Van Enger moved to Triangle Pictures, then to Universal, and then Warner Bros., where he photographed Ernst Lubitsch's movies for seven years, including Three Women (1924), The Marriage Circle (1924), and Lady Windermere's Fan (1925). His other major activity in the years from 1919 into the 1920s was as a designer of improved motion picture cameras. His most well-known work of the silent era was as one of the camera operators on Phantom of the Opera (1925), a job he got with the help of its star, Lon Chaney Sr. He not only did many of the camera setups on that film, but also served as an unwilling intermediary between the nominal director, Rupert Julian, and Chaney. According to Van Enger in a 1973 interview with Richard Kozarski, Julian was totally out of his depth as a director and was constantly getting cues and creative decisions made for him not only by Van Enger, but also by his own wife, Elsie Jane Wilson, who was a director in her own right. Van Enger was responsible for lighting and saving the climactic chandelier scene in the movie, which Julian had proposed to shoot in the dark. Van Enger was later called up by Universal to film the new scenes needed for the 1930 sound adaptation of Phantom of the Opera. Meanwhile, at Warner Bros., Van Enger was directly responsible for the studio acquiring the The Jazz Singer, when he recommended it to Lubitsch and the director insisted that the studio purchase the property. He was also involved with a pair of early musicals during the sound era, Fox Movietone Follies of 1929 and Words and Music, and spent a major chunk of the '30s working for Gaumont-British in England as a supervising cameraman and occasional cinematographer.
Van Enger returned to the United States soon after war was declared in 1939 and went back to work for Universal, where his assignments included uncredited second-unit work of Alfred Hitchcock's Saboteur and shooting many of the films of W.C. Fields, Abbott and Costello (including their two best photographed features, Abbott and Costello Meet Frankenstein and The Time of Their Lives, and the Sherlock Holmes movies starring Basil Rathbone and Nigel Bruce). As the studio's output declined, the cinematographer's work became less distinguished in the 1950s, and, by the end of the decade, he was working in television on such series as Lassie, Broken Arrow, The Betty Hutton Show, Bat Masterson, My Mother the Car, and Gilligan's Island.

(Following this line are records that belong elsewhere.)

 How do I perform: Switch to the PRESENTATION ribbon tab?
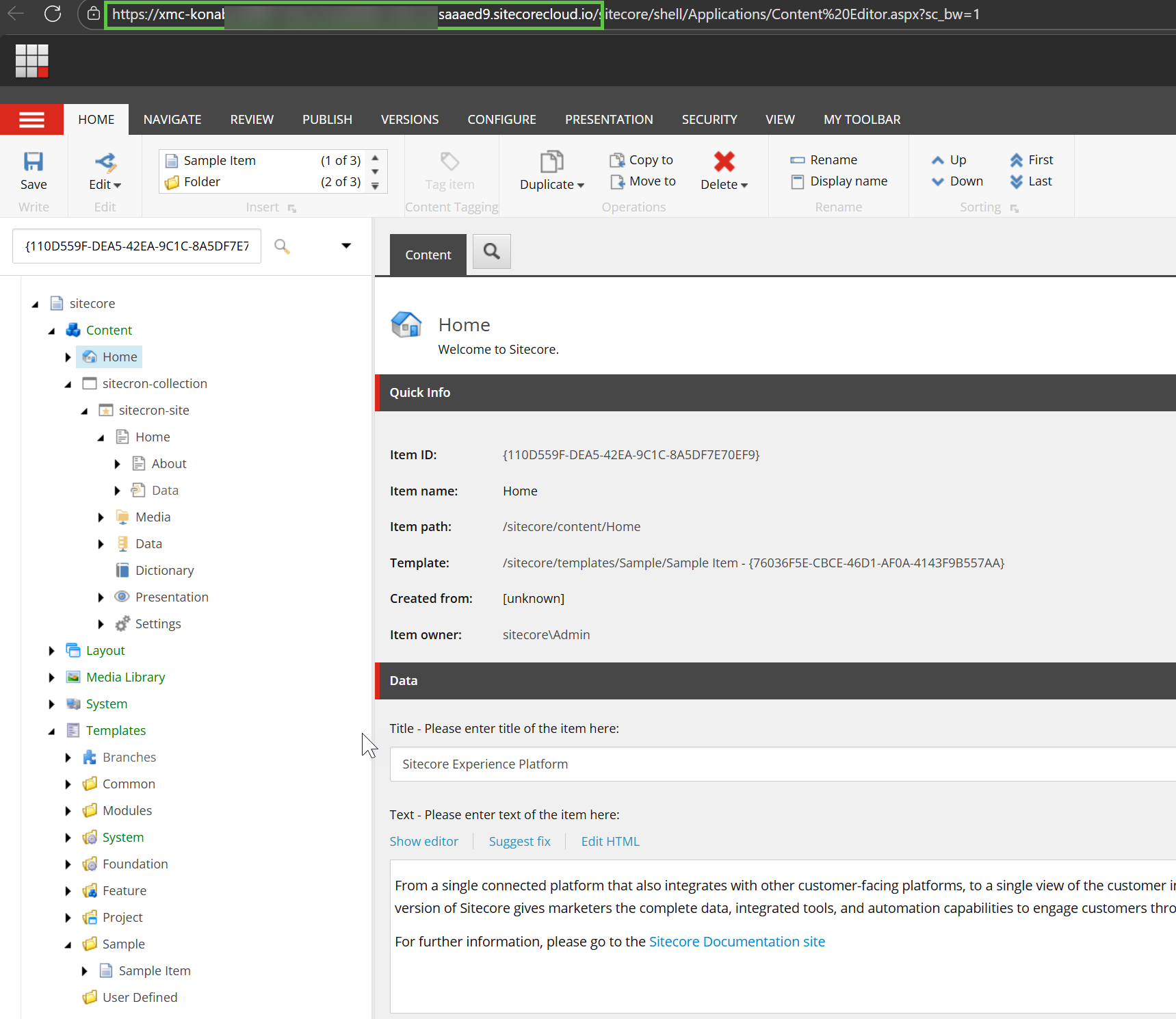[608, 120]
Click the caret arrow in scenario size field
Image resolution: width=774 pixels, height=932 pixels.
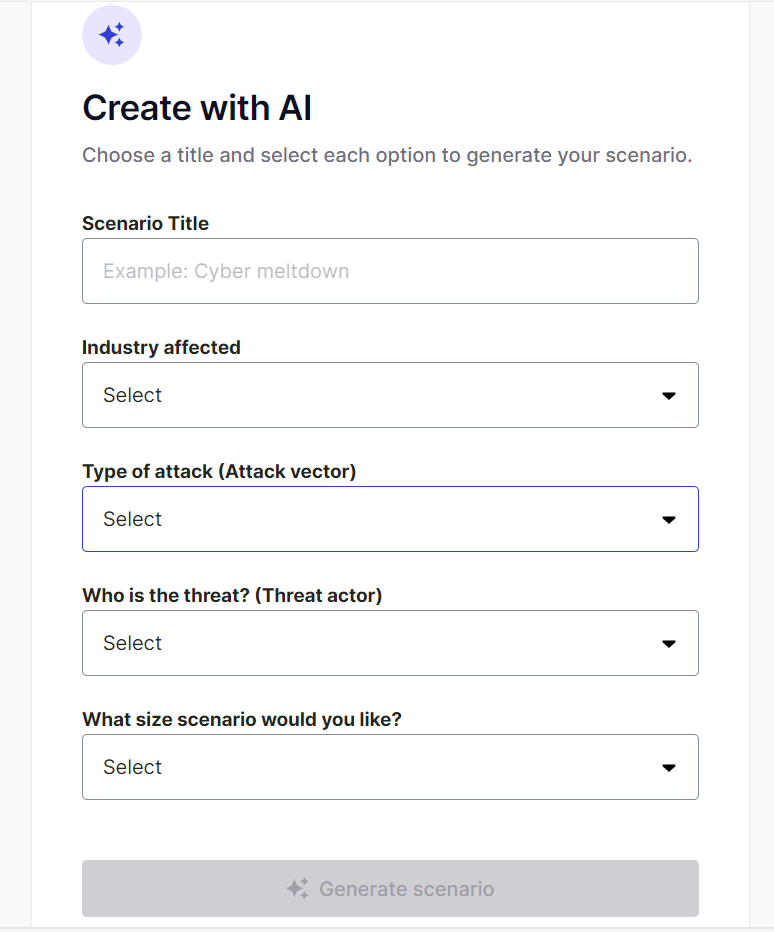pyautogui.click(x=669, y=768)
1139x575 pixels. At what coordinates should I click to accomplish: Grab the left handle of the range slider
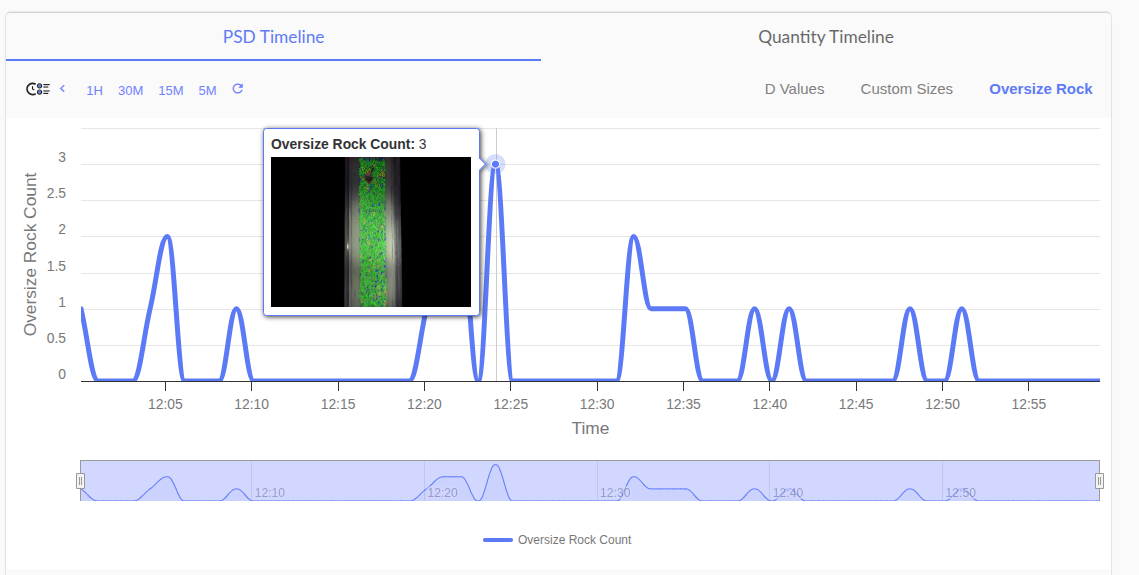tap(81, 481)
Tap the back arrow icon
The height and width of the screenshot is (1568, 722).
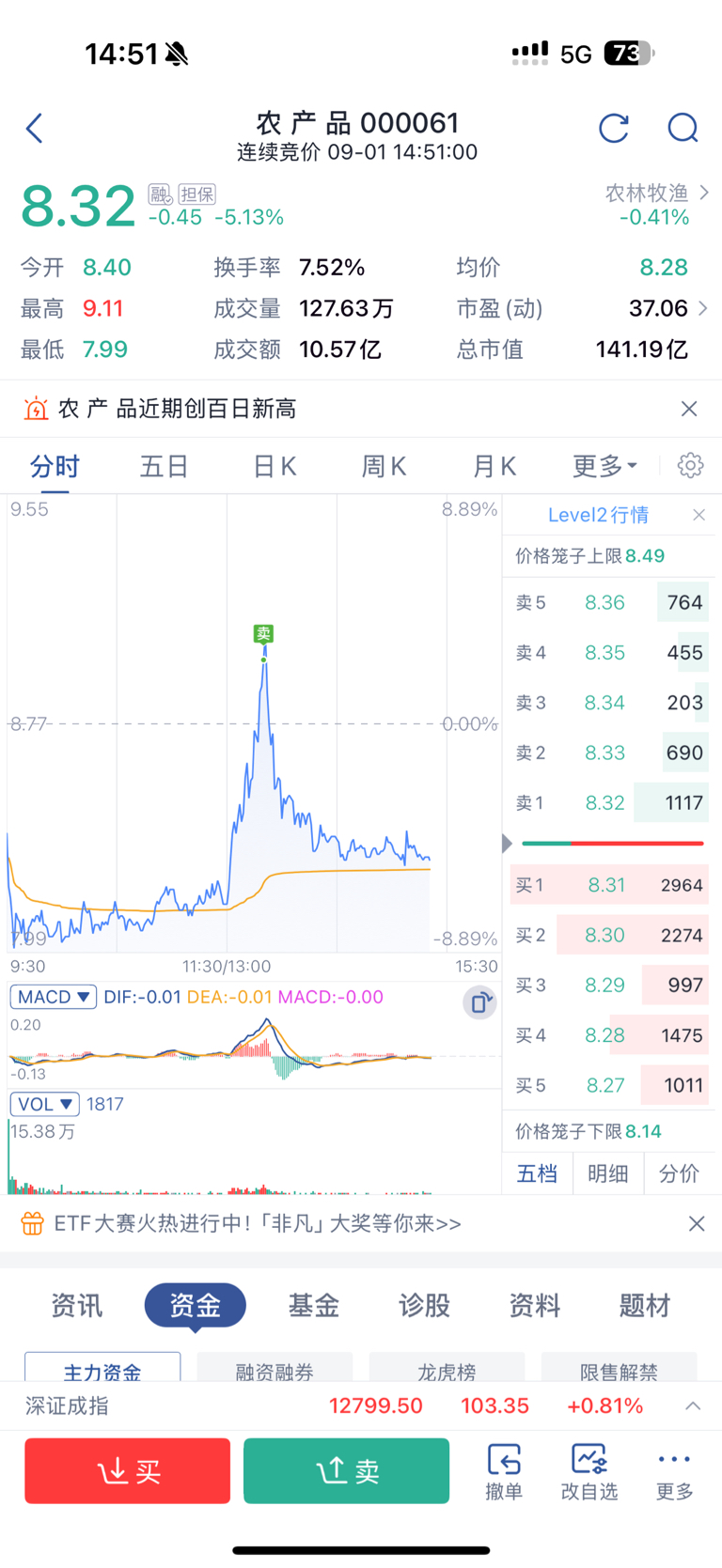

Van Enger retired in 1969 at the age of 79. As one of the last active and living creative contributors to a string of major silent movies, he became an figure of much fascination to film scholars and historians, and his onscreen interview is one of the highlights of the definitive Phantom of the Opera DVD set released by Milestone in 2003. Van Enger died July 4, 1980, in Woodland Hills, CA.